Entre las muchas cosas que me contó mi tía sobre las cosas que están sucediendo en Cuba, hubo una que me llamó bastante la atención.
Resulta que en su cuadra, por años los chivatos oficiales del barrio (CDR) se daban a la tarea de delatar a cuanta persona veían comprando cosas en el mercado negro, o haciendo algún tipo de negocio para tratar de sobrevivir. Estos miembros del CDR tenían dos hijos varones que eventualmente crecieron, se casaron y empezaron sus propias familia. Pues bien, resulta que ahora estos muchachos tienen un taller ilegal donde reparan muebles, y otros enseres domésticos. Dicho taller, está ubicado en la casa de los abuelos de los muchachos, a solo unas casas de donde viven los cederistas. Como en Cuba no venden al publico ninguna de las materias primas necesarias para la operación de un taller, estos muchachos no les queda otro remedio que comprarlas en el mercado negro, es decir, que compran el pegamento, las herramientas y todo lo que necesitan de los trabajadores de las fabricas estatales quienes se las roban para luego venderlas a escondidas.
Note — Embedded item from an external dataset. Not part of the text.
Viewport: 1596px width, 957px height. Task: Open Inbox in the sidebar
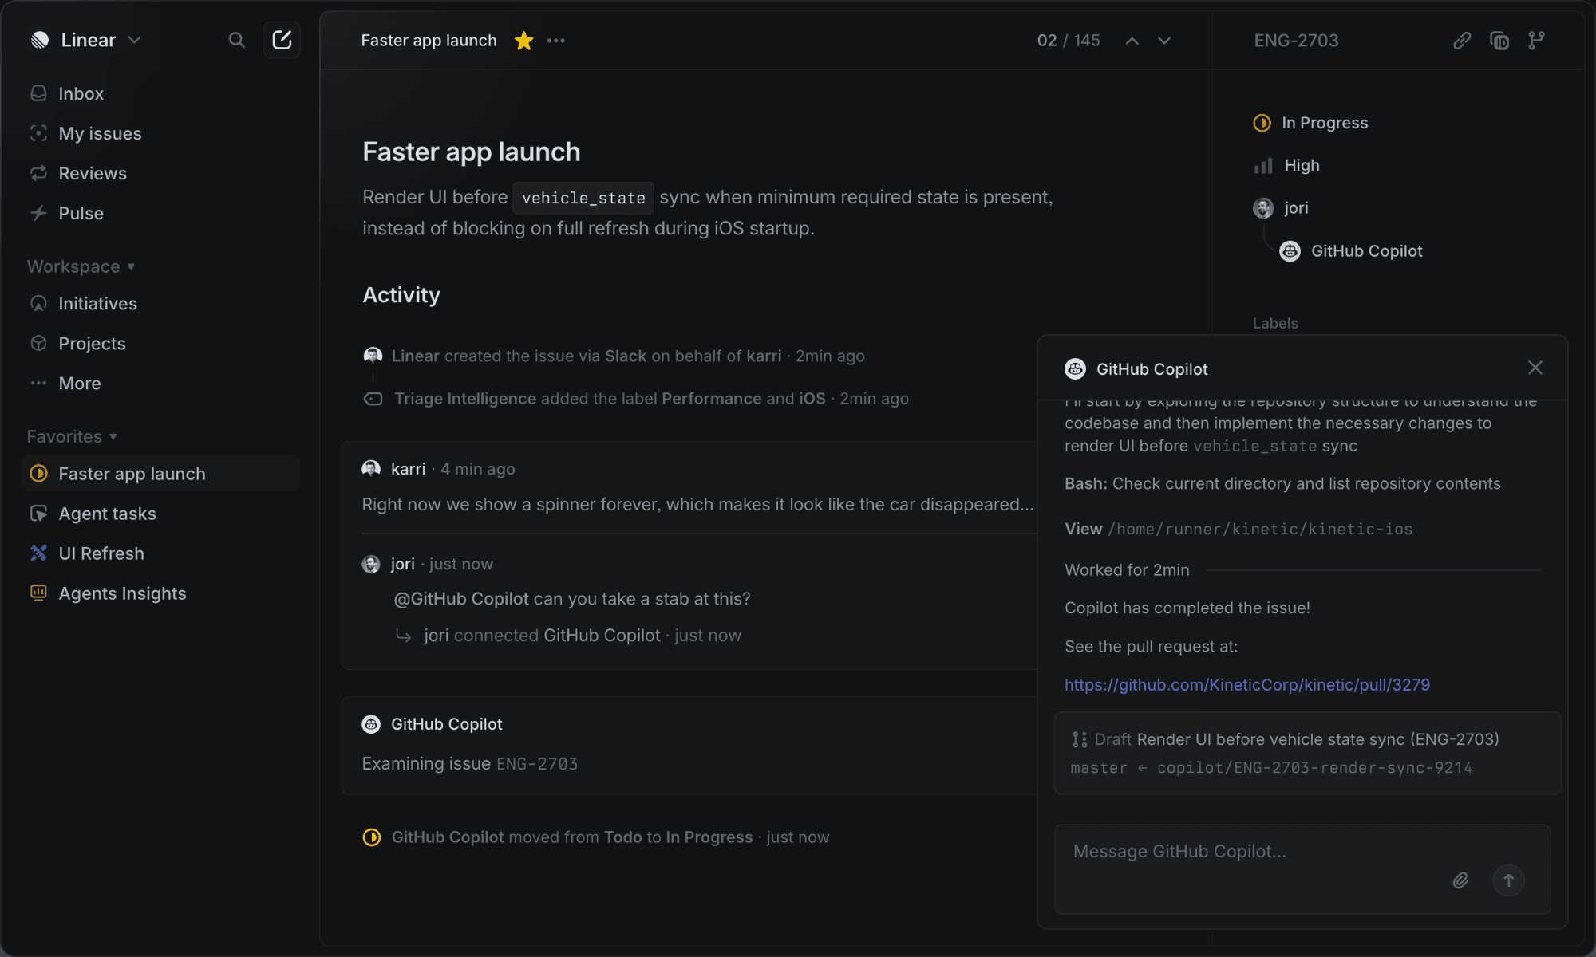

Mi tía me cuenta que tan pronto los muchachos estos abrieron el taller, la gente del CDR dejó de “chivatear” y ahora no se meten en la vida de nadie. Ellos malamente van a alguna que otra reunión, solo para mostrar la cara, pero de ahí no pasan.
Me imagino que esta situación ocurren en toda la isla, ya que cuando el zapato les aprieta, hasta los CDR hacen lo que tengan que hacer para matar el hambre. Otra prueba mas que la ideología no llena las barrigas.